[Items from a data source]

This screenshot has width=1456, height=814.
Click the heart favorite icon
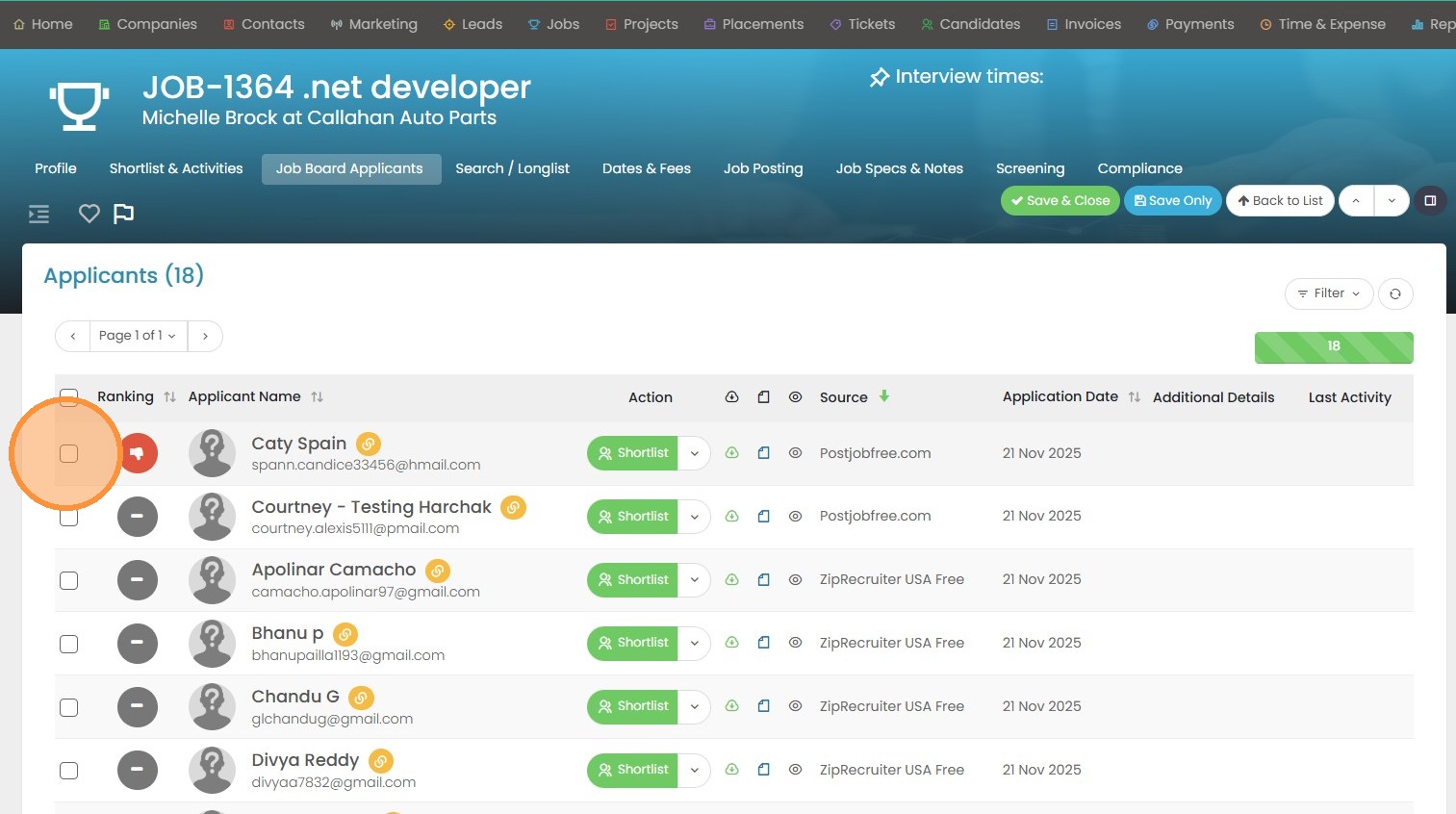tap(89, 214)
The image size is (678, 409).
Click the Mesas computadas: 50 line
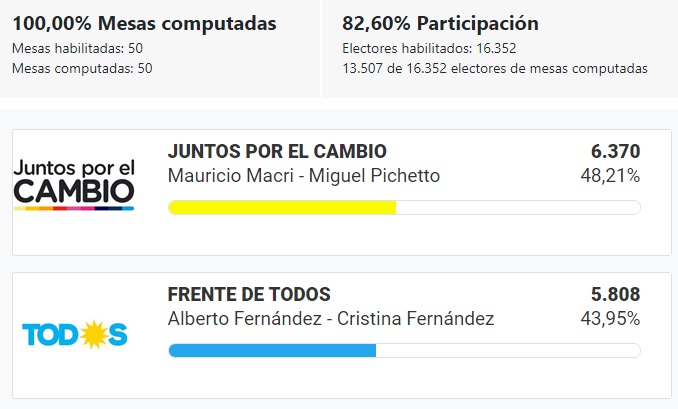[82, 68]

* [What is required]
Please restate word for word the lines above, starting with the line that holds "Click the heart favorite icon" and ending with the final line of the records, while leaving out pictures.

* [Your response]
Click the heart favorite icon
tap(89, 214)
The image size is (678, 409).
Click the Mesas computadas: 50 line
[82, 68]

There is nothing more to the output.